*The problem*. Every line from the one bearing "Image resolution: width=1909" through the last line of the entries should be printed exactly, with no other output.

= = = = = = =

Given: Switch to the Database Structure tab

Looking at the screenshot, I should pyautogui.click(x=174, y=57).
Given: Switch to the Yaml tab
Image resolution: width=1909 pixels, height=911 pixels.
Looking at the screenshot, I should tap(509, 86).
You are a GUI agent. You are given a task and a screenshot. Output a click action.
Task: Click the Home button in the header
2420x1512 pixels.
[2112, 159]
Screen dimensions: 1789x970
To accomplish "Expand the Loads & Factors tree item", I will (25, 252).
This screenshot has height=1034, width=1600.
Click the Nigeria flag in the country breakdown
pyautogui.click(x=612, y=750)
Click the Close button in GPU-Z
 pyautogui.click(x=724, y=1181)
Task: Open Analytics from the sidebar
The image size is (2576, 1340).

= = = = = = =

*Answer to this problem*.
Image resolution: width=1909 pixels, height=911 pixels.
Looking at the screenshot, I should tap(509, 86).
You are a GUI agent. You are given a task and a screenshot. Output a click action.
Task: Click the Home button in the header
2420x1512 pixels.
[2112, 159]
Screen dimensions: 1789x970
To accomplish "Expand the Loads & Factors tree item", I will (25, 252).
This screenshot has height=1034, width=1600.
Click the Nigeria flag in the country breakdown
pyautogui.click(x=612, y=750)
Click the Close button in GPU-Z
 pyautogui.click(x=724, y=1181)
Task: Open Analytics from the sidebar
The image size is (2576, 1340).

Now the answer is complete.